Springdale Township is one of the twenty-six townships of Redwood County, Minnesota, United States. The population was 215 at the 2000 census.

Springdale Township was organized in 1873, and named for the various springs and dales within its borders.

==Geography==
According to the United States Census Bureau, the township has a total area of 35.9 square miles (92.9 km^{2}), of which 35.8 square miles (92.7 km^{2}) is land and 0.1 square mile (0.1 km^{2}) (0.14%) is water.

Part of the city of Walnut Grove is located in Springdale Township.

==Demographics==
As of the census of 2000, there were 215 people, 77 households, and 64 families residing in the township. The population density was 6.0 people per square mile (2.3/km^{2}). There were 88 housing units at an average density of 2.5/sq mi (0.9/km^{2}). The racial makeup of the township was 98.60% White and 1.40% Asian.

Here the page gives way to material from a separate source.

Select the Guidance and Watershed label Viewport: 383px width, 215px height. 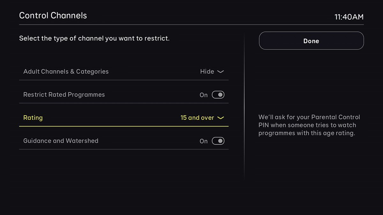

There were 77 households, out of which 36.4% had children under the age of 18 living with them, 77.9% were married couples living together, 2.6% had a female householder with no husband present, and 15.6% were non-families. 15.6% of all households were made up of individuals, and 9.1% had someone living alone who was 65 years of age or older. The average household size was 2.79 and the average family size was 3.05.

In the township the population was spread out, with 30.2% under the age of 18, 3.7% from 18 to 24, 25.1% from 25 to 44, 26.0% from 45 to 64, and 14.9% who were 65 years of age or older. The median age was 42 years. For every 100 females, there were 95.5 males. For every 100 females age 18 and over, there were 100.0 males.

The median income for a household in the township was $38,958, and the median income for a family was $42,813. Males had a median income of $30,250 versus $15,875 for females. The per capita income for the township was $19,001. None of the families and 0.5% of the population were living below the poverty line.